See, those good moments and those bad moments have the same effect but not the same intensity. I want more babies just to feel that feeling again. I’ll never forget when my son was born (my second), I didn’t want to leave the hospital. Most people want to go home and get back to their routine. I laid there, with his little body against mine all tucked in my shirt, alone just looking around and praying to God. I didn’t want to take this little body into this cruel, yet amazing world. I didn’t want to go back to real life where the chaos doesn’t stop. I cried and cried and sobbed. I too a picture of my room to signify that moment.
I feel every ounce of a moment. I have meetings at work all the time and I feel every parents emotion. I’m a teacher and a mom and that’s a really tough battle I have with my inner self on a daily basis.
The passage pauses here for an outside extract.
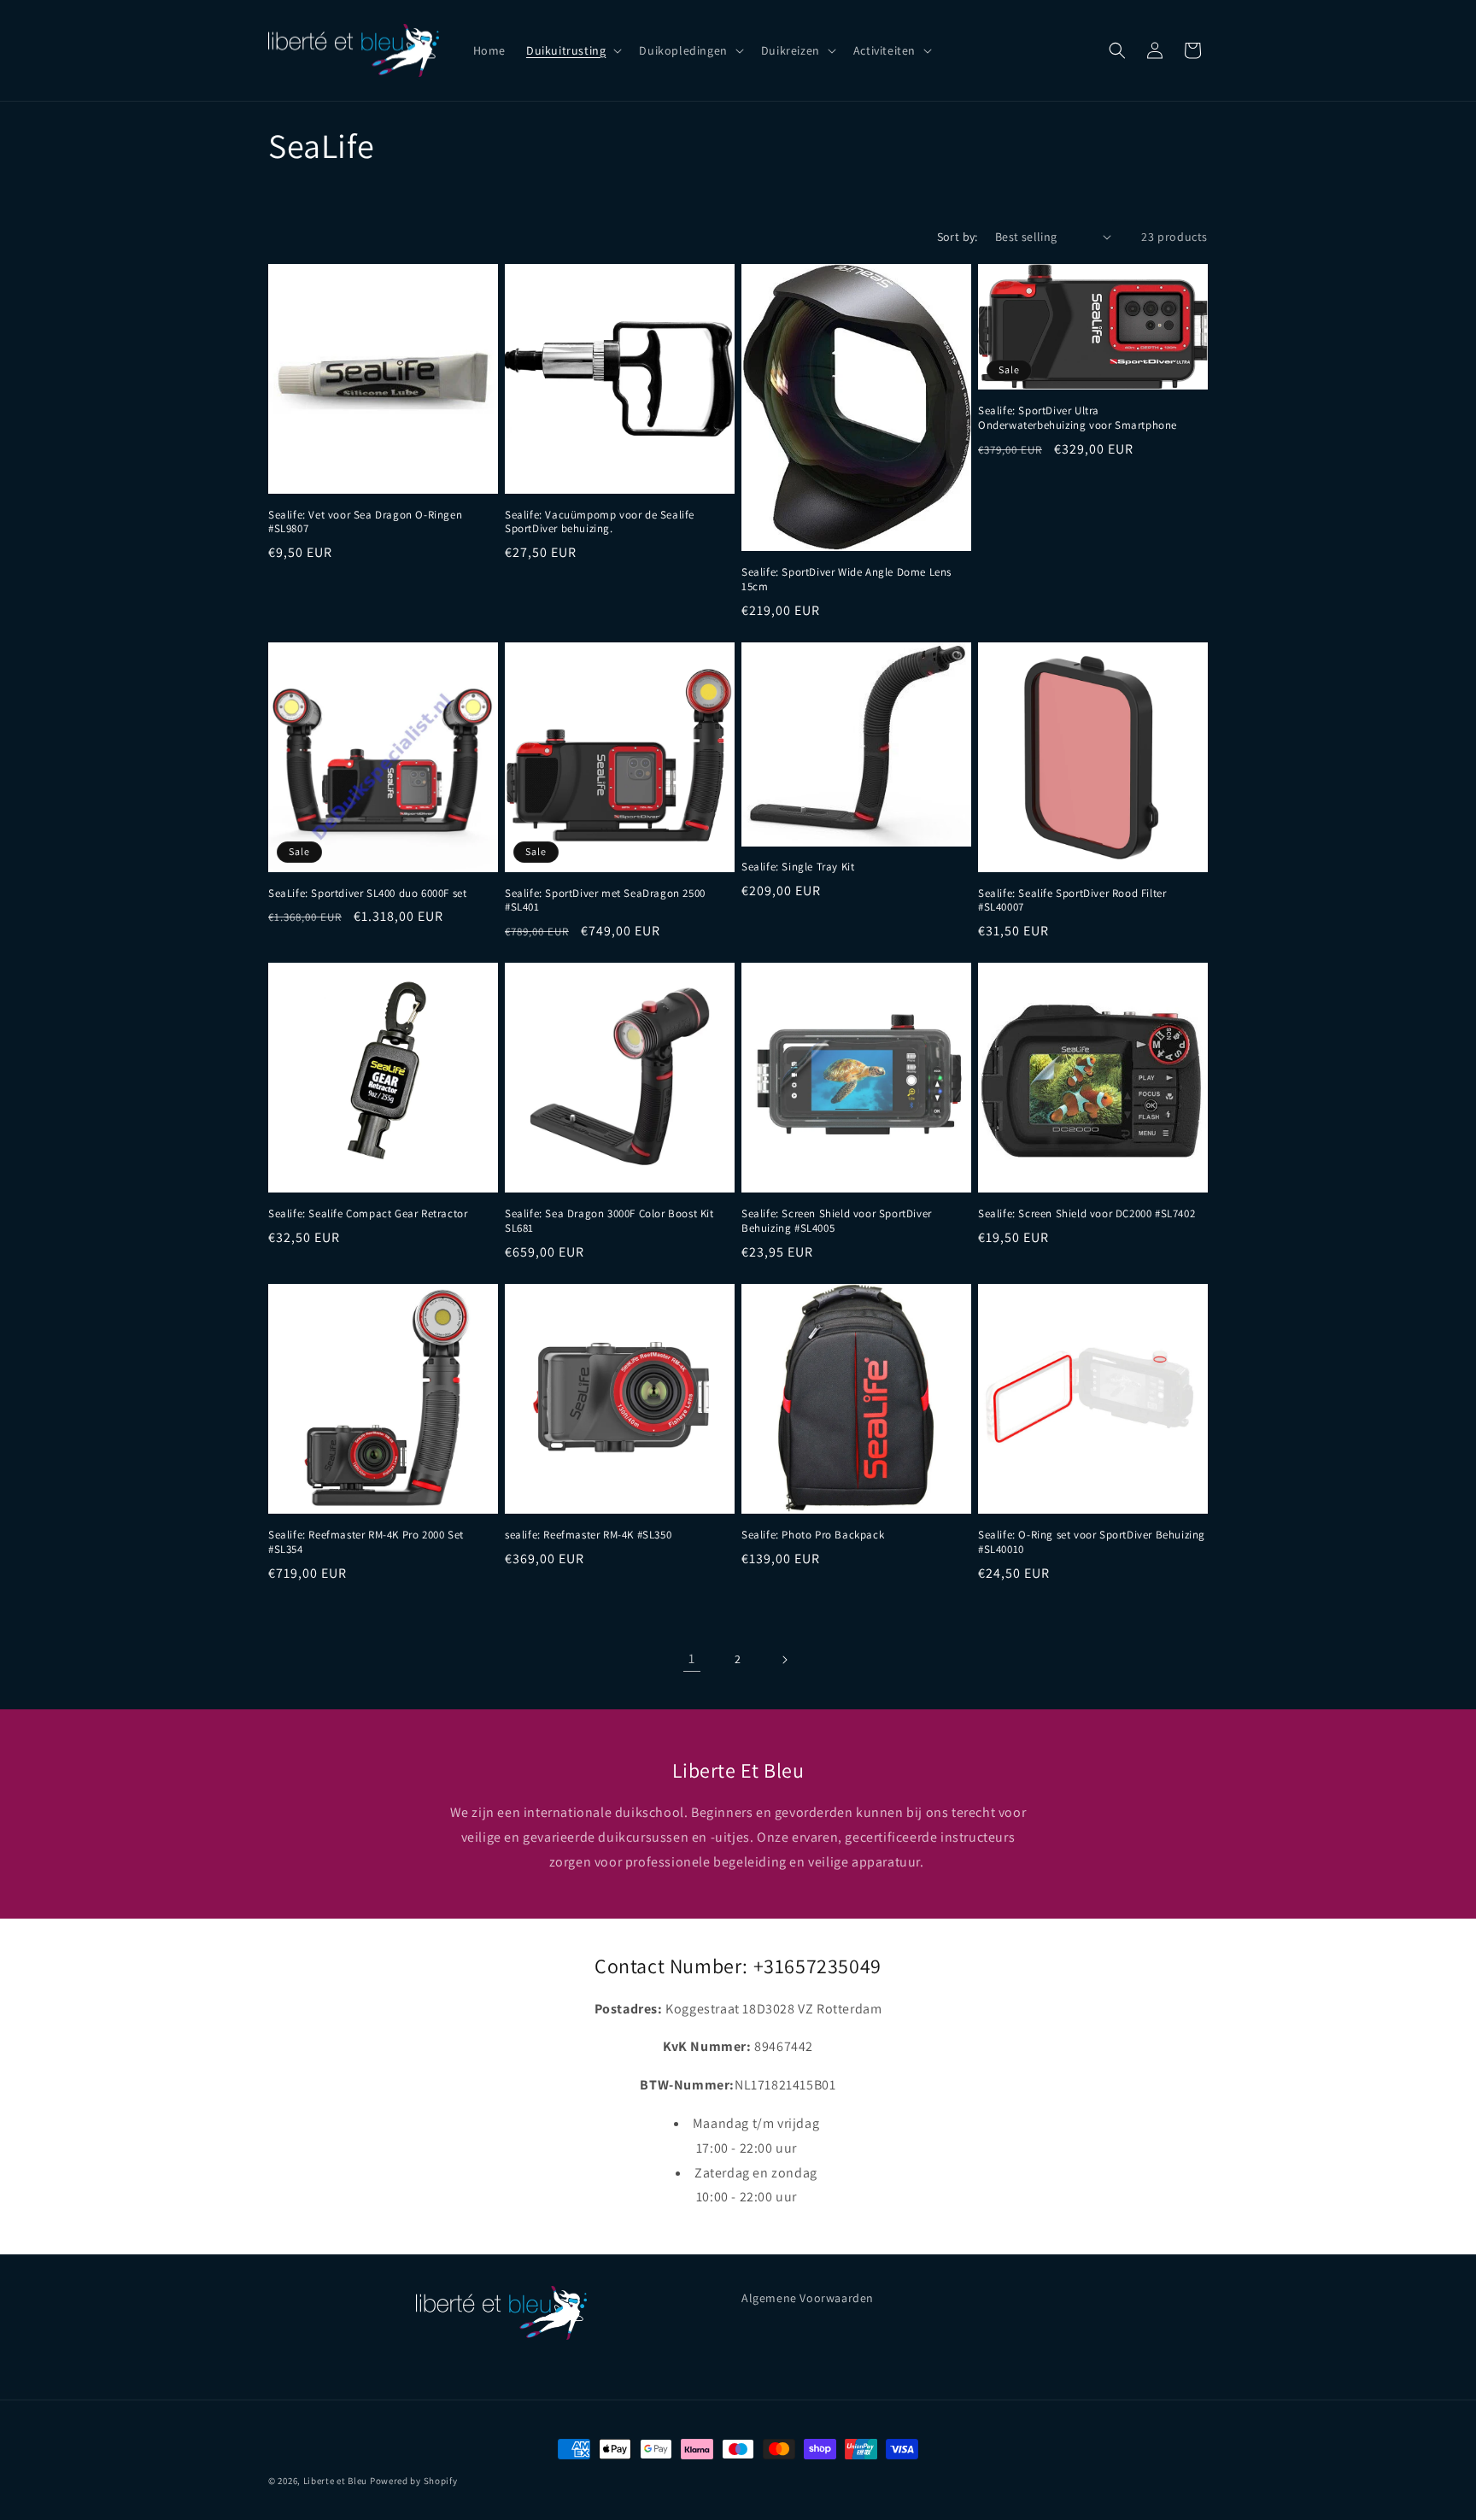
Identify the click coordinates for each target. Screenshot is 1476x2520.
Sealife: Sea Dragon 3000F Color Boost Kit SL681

I have 6 sons at work- all special education, trauma, etc. I cry and laugh always on a daily basis.
The point of this post wasn’t to rant about myself and how I cry all the time (but to the people who know me I’m sorry I cry a lot but I won’t change) but to hopefully make you realize that being sensitive isn’t a weakness.
Go out and be you. Be raw and don’t ever change. God made us the way he wanted. Don’t apologize for it. Ever.
I get this a lot. “You’re too sensitive. You let people walk all over you. You can’t always cry or you won’t make it in life.” Go tell a baby not to cry. Yeah, you can’t make someone feel a certain way and during those difficult moments I sometimes wish I didn’t feel so hard. But those good moments- the ones that awaken your heart and soul that you can feel through every bone- yeah that’s why I wouldn’t trade being sensitive for the world.